Not all shipping passenger lists are complete, especially before the 1850s. But most importantly, ships did not list crew members. His listed occupation (mariner) would indicate he did work on a ship. There are virtually no records of mariners on ships, only passengers. There are SA records of naturalizations for non-British immigrants. I haven’t found him yet in these. This does lend weight to him ‘jumping ship’. However these records may not be complete. It could also mean that he may not have been French but may well have been British. I have searched illegal immigrants for people who jumped ship for that period and have found nothing. Of course these records are probably not complete.
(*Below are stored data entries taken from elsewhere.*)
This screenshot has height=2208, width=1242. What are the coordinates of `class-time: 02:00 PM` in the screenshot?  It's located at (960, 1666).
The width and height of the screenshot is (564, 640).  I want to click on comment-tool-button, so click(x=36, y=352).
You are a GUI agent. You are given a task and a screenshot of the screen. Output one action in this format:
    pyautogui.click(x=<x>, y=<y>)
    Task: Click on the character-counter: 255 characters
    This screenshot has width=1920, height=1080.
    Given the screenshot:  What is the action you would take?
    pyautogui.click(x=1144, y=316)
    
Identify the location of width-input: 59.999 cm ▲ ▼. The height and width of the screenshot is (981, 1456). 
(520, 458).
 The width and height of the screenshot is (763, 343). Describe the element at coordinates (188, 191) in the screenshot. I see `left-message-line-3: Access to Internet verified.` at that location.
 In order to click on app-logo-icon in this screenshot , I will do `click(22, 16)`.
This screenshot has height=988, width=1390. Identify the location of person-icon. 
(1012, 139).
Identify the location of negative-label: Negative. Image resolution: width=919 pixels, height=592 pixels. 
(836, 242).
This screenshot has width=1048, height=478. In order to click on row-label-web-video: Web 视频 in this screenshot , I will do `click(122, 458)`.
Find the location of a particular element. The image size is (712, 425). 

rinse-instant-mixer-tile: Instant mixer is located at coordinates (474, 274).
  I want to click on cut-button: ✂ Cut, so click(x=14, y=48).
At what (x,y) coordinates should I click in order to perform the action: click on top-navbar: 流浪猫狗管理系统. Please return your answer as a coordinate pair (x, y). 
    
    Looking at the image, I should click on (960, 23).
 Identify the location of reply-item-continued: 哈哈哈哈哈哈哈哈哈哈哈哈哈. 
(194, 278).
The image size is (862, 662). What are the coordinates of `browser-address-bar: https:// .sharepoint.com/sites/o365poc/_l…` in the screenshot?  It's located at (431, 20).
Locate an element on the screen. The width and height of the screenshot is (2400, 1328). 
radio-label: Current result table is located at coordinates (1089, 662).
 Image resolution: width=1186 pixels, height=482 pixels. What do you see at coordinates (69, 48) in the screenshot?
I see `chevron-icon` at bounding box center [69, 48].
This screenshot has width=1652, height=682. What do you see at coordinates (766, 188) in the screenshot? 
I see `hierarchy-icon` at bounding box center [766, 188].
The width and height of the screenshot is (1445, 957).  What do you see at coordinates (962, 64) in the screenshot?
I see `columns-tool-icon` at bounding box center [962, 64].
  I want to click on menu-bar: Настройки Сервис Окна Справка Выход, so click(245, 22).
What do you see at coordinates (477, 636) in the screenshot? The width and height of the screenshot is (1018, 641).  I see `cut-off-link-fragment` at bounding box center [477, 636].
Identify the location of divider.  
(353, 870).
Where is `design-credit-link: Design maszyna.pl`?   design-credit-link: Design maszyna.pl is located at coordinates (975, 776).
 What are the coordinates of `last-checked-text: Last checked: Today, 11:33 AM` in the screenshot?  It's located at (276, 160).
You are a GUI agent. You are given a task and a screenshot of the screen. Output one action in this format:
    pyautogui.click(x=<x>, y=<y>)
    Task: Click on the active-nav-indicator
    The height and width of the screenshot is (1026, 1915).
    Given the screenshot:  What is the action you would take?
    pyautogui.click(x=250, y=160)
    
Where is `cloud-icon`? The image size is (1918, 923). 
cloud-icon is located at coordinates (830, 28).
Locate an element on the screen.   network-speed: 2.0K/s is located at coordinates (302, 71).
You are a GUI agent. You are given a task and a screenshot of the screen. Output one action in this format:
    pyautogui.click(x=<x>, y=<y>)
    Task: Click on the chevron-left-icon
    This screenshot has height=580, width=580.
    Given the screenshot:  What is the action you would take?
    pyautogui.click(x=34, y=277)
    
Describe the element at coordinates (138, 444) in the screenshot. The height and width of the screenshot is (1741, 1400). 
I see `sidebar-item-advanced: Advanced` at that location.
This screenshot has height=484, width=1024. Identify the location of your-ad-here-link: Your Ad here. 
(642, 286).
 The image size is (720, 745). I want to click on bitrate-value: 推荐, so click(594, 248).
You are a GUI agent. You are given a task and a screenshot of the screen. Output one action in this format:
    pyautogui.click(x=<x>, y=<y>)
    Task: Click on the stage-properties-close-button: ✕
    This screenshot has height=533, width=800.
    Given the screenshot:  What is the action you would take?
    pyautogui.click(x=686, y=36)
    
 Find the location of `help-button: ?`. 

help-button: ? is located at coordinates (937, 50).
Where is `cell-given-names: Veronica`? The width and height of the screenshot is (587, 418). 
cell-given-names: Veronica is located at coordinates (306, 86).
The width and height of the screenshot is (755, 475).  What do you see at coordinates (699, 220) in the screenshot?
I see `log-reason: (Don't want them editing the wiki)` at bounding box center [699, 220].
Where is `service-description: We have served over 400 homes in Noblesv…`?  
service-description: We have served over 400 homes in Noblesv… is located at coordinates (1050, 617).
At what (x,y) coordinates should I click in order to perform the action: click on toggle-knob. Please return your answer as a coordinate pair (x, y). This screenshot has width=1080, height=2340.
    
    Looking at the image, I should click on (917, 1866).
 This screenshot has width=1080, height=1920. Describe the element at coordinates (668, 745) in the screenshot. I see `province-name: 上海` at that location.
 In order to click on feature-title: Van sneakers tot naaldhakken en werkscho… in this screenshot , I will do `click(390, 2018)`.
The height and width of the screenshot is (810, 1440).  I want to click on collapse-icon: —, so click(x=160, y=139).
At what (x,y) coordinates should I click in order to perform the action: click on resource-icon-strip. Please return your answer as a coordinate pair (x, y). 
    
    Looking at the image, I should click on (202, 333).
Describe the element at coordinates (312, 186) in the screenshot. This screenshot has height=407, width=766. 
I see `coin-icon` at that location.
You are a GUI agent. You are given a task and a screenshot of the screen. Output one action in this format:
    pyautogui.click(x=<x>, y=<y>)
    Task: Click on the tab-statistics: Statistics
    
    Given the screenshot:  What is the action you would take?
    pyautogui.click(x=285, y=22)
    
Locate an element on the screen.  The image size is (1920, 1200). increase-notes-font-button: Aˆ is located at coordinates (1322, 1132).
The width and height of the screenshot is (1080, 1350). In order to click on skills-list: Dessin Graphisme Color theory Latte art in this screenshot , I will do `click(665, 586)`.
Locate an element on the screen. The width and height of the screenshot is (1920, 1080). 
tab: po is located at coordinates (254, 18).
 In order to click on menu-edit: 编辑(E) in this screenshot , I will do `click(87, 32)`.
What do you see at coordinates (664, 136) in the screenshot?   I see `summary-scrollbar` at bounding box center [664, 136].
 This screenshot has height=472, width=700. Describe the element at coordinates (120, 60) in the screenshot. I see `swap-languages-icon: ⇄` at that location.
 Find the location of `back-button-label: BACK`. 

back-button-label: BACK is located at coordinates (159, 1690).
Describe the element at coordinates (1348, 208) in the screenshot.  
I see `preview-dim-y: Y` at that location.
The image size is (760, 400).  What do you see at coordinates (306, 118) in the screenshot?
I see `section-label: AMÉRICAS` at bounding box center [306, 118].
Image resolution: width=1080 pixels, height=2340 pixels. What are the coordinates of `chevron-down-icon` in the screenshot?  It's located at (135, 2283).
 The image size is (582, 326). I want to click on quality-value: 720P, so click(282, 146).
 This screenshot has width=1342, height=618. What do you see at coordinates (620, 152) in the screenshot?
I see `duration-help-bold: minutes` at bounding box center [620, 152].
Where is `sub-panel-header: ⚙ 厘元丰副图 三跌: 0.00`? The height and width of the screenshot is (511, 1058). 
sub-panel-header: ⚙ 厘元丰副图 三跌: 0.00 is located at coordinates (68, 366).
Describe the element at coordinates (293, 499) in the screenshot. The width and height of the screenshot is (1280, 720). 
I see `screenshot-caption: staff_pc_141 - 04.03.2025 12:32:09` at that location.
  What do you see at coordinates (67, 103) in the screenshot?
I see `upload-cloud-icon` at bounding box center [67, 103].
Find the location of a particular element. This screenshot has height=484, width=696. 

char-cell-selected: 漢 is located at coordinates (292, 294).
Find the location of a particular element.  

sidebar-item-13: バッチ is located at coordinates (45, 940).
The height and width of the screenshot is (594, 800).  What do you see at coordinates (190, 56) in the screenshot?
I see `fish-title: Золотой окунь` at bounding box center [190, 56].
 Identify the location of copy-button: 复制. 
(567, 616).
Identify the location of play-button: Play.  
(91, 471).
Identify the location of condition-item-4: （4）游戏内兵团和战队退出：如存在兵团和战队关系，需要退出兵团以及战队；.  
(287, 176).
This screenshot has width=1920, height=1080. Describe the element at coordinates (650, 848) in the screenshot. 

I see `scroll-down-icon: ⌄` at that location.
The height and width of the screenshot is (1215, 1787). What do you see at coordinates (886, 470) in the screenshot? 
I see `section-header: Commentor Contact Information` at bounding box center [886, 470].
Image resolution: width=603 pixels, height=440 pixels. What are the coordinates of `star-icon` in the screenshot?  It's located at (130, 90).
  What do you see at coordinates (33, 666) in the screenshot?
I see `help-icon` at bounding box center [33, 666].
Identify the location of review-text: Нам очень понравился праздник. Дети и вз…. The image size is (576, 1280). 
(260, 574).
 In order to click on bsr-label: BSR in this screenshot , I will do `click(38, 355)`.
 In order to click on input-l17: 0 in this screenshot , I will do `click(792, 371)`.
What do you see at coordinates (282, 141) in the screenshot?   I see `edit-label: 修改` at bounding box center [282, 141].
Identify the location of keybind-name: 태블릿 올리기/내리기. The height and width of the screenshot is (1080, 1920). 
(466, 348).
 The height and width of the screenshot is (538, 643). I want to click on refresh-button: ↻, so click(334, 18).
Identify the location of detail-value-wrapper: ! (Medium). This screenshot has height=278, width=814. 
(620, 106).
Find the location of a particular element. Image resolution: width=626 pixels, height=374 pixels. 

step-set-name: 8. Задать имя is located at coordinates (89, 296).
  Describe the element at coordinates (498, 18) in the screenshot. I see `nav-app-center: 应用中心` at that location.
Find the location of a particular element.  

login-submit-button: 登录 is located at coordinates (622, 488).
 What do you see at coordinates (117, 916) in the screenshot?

Arrival in South Australia
Alexander married Elizabeth Catherine Hamilton in 1845 in Singapore. He had been working there in a hotel and Elizabeth’s first husband probably had some link with Singapore. Elizabeth had already came to SA on the Katherine Stewart Forbes with her parents in 1837 and married her first husband in South Australia. There is a modern record of Alexander’s name connected with the ship the Hamilton’s came to South Australia on. This connection only happened because a compiler from the pre-internet days found his name connected with Elizabeth Hamilton (this information can be found at the shipping lists on the Family History SA Website). There is no other connection with him and that trip. As stated earlier Alexander’s death notice says he had been a colonist since 1847, so that also indicated he did not come out with Elizabeth in 1837.
The death notice also mentions he was a ‘waterman’ for 15 years in SA. As this is an occupation connected with shipping, it possibly indicates he did not ‘jump ship’ but continued to work in shipping once living inAdelaide.
If crew members are not listed on incoming ships, it is very difficult to ascertain just when and how he arrived in the colony.
But one last comment, his death notice says he “left many friends”, and that flags in Port Adelaide were left at half mast to “show the respect in which he was held”. Would they do that for a pirate?